Maintain a minimum 4.5:1 contrast ratio for Judson body copy and loosen letter-spacing to 0.01em for uppercase Slackey moments. Pairing different categories demands disciplined color pairing—test both light and dark themes to ensure Judson does not bloom at small sizes.

CSS Implementation Cheatsheet

:root {
  --tm-header-family: 'Slackey', display;
  --tm-body-family: 'Judson', serif;
  --tm-header-weight: 400;
  --tm-body-weight: 400;
  --tm-header-tracking: -0.04em;
  --tm-body-tracking: 0em;
}
Heading scale: clamp(2.75rem, 4.5vw, 5.25rem) for H1, clamp(1.5rem, 2.8vw, 3rem) for H2, and keep paragraph size at 1rem–1.125rem with 1.6 line-height.
Component guidance: Buttons inherit Slackey at 400 for momentum, while forms, tables, and footnotes stay on Judson with 400 weight for predictable kerning.

FAQs

Why does Slackey make sense as the lead font?

Slackey owns the emotional register of this system.

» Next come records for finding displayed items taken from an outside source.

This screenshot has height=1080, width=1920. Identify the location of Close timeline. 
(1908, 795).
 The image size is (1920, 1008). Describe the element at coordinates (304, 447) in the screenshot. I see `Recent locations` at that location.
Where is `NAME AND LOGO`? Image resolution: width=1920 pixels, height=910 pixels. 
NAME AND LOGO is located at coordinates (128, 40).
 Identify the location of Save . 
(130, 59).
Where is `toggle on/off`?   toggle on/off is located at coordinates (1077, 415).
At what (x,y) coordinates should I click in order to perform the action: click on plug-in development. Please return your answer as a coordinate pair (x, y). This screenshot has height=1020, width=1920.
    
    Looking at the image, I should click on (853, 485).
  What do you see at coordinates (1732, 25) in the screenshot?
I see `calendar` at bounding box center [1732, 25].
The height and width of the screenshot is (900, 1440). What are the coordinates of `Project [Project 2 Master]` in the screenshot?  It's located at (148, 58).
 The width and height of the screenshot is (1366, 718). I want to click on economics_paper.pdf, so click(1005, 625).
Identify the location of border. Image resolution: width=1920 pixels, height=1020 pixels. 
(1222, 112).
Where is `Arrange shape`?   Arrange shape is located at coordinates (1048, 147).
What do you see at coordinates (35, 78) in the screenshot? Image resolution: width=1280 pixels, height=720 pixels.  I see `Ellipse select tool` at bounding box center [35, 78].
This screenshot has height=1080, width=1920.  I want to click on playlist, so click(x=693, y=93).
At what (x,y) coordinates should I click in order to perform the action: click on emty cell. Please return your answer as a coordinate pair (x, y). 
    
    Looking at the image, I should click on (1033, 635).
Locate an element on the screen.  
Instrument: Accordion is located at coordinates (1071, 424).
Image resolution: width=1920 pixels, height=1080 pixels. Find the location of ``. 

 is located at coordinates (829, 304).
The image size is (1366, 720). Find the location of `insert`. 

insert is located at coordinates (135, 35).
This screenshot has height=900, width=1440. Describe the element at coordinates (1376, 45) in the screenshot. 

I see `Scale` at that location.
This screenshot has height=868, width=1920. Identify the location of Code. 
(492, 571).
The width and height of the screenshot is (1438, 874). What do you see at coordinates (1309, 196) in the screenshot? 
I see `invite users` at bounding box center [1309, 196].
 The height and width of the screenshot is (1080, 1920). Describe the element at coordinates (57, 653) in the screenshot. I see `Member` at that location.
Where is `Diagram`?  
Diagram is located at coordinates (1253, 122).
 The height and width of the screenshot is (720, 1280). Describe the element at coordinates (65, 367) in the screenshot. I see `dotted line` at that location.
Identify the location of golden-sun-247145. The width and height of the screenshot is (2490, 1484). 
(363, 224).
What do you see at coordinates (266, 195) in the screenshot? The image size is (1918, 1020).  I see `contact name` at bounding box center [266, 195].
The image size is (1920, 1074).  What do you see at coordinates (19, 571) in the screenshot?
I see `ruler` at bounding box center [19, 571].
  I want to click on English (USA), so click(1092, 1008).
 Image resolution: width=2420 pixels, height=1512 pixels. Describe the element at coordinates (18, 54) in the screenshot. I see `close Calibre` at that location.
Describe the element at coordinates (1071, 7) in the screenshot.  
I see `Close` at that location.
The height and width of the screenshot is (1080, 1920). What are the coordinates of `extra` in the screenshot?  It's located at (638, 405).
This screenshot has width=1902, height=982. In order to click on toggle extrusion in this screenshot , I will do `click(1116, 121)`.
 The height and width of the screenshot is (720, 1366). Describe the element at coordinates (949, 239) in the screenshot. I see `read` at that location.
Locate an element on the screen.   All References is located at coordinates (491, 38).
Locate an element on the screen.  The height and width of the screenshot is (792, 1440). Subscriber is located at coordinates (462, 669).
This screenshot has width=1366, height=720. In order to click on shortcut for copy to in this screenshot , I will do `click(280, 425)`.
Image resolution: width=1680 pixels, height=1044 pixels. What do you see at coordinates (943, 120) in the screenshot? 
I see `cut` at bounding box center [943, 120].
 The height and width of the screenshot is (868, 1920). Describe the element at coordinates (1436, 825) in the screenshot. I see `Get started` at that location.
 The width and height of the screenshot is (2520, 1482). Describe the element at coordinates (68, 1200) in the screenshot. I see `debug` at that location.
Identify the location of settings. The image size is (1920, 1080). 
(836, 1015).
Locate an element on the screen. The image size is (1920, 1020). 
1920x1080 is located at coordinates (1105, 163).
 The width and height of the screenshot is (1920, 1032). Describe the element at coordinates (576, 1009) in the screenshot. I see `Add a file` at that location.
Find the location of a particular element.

Its chunky, fun, kids profile helps anchor campaign creative, meaning marketing and product teams can reuse the same voice without reinventing the scale.

Where should Judson show up?

Judson is the workhorse. Keep it in paragraphs, long-form editorial, knowledge bases, or anywhere legibility is non-negotiable. Its elegant, book, classic qualities reduce fatigue on dense layouts.

Does this pairing support complex localization?

Yes—both families are available on Google Fonts with generous glyph coverage. Test cyrillic/latin accents early, but most Latin-based locales and UI patterns are fully supported.